### TEXT SHOWN
Purple Stuff - Sippin Citrus

   In the category of classy soda names, Purple Stuff – Sippin Citrus is definitely not listed.  That of course doesn’t mean I won’t review it, you wouldn’t be reading this if I hadn’t.  This was given to us by a citizen of the Carbo-Nation… one Chaz Cavenaugh.  Purple Stuff is a self described “Pro-Relaxation & Calming Elixir” much like Drank.  You can tell it’s trying a bit too hard to associate it self with hallucinogenic drugs because the font is very “Willy Wonka” and there is a crazy purple vortex behind said font.  Well enough babbling it’s time to “Lean with it” as the can says.

### GOAL A
Can you reproduce the Purple Stuff soda review word for word, from its title to its final sentence?
The soda review and the entries come from unrelated sources.

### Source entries
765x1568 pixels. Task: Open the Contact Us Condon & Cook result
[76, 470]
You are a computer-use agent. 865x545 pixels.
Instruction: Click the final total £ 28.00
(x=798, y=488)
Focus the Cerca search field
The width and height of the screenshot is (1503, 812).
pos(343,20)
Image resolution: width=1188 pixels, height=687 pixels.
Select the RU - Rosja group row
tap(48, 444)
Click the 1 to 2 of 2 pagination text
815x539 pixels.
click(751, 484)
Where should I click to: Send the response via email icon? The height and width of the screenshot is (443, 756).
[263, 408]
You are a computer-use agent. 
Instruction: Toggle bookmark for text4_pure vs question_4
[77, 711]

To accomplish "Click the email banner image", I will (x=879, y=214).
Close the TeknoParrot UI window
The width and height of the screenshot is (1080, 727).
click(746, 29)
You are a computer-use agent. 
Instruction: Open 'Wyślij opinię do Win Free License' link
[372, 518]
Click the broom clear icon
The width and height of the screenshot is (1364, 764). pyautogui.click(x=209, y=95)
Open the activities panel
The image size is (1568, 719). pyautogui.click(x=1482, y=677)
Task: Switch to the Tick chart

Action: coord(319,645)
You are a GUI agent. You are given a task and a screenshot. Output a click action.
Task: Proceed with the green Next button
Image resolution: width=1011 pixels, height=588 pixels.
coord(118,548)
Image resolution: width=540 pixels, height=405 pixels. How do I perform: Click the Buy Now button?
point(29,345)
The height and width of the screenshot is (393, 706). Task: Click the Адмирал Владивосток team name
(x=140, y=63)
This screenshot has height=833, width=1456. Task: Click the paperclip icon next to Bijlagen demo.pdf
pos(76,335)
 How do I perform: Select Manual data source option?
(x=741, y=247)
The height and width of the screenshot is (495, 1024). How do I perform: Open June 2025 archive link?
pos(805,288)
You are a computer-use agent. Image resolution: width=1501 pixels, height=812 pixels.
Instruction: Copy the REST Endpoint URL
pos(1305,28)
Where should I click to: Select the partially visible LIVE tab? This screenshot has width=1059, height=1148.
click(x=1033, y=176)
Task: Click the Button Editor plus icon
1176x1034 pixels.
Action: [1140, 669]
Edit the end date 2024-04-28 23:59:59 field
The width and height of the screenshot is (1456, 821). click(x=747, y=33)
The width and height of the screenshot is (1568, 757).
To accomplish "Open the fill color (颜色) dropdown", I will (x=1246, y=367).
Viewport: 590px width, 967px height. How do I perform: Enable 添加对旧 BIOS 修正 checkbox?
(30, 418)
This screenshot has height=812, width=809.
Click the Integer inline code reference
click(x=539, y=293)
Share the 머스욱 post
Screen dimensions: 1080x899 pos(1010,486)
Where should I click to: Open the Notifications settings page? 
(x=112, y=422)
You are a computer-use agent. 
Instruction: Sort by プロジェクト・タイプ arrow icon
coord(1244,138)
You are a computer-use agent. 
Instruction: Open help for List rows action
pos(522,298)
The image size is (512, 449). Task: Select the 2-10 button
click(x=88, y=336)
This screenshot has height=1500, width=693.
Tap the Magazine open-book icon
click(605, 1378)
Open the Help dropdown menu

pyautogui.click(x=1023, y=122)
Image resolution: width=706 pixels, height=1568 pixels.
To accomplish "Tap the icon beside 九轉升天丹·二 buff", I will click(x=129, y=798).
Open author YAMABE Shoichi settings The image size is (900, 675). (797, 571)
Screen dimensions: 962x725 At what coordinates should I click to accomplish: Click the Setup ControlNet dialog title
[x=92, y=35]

### GOAL B
Rewrite the entries starting at the line containing "You are a GUI" and ending at the line containing "click(x=1033, y=176)", both included. Leave the request lines as they are, multiply every answer coordinate by 1.5, round to whole numbers with halves rounding up, and output only those lines.

### WRITTEN RESPONSE A
Purple Stuff - Sippin Citrus

   In the category of classy soda names, Purple Stuff – Sippin Citrus is definitely not listed.  That of course doesn’t mean I won’t review it, you wouldn’t be reading this if I hadn’t.  This was given to us by a citizen of the Carbo-Nation… one Chaz Cavenaugh.  Purple Stuff is a self described “Pro-Relaxation & Calming Elixir” much like Drank.  You can tell it’s trying a bit too hard to associate it self with hallucinogenic drugs because the font is very “Willy Wonka” and there is a crazy purple vortex behind said font.  Well enough babbling it’s time to “Lean with it” as the can says.

### WRITTEN RESPONSE B
You are a GUI agent. You are given a task and a screenshot. Output a click action.
Task: Proceed with the green Next button
Image resolution: width=1011 pixels, height=588 pixels.
coord(177,822)
Image resolution: width=540 pixels, height=405 pixels. How do I perform: Click the Buy Now button?
point(44,518)
The height and width of the screenshot is (393, 706). Task: Click the Адмирал Владивосток team name
(x=210, y=95)
This screenshot has height=833, width=1456. Task: Click the paperclip icon next to Bijlagen demo.pdf
pos(114,503)
 How do I perform: Select Manual data source option?
(x=1112, y=371)
The height and width of the screenshot is (495, 1024). How do I perform: Open June 2025 archive link?
pos(1208,432)
You are a computer-use agent. Image resolution: width=1501 pixels, height=812 pixels.
Instruction: Copy the REST Endpoint URL
pos(1958,42)
Where should I click to: Select the partially visible LIVE tab? This screenshot has width=1059, height=1148.
click(x=1550, y=264)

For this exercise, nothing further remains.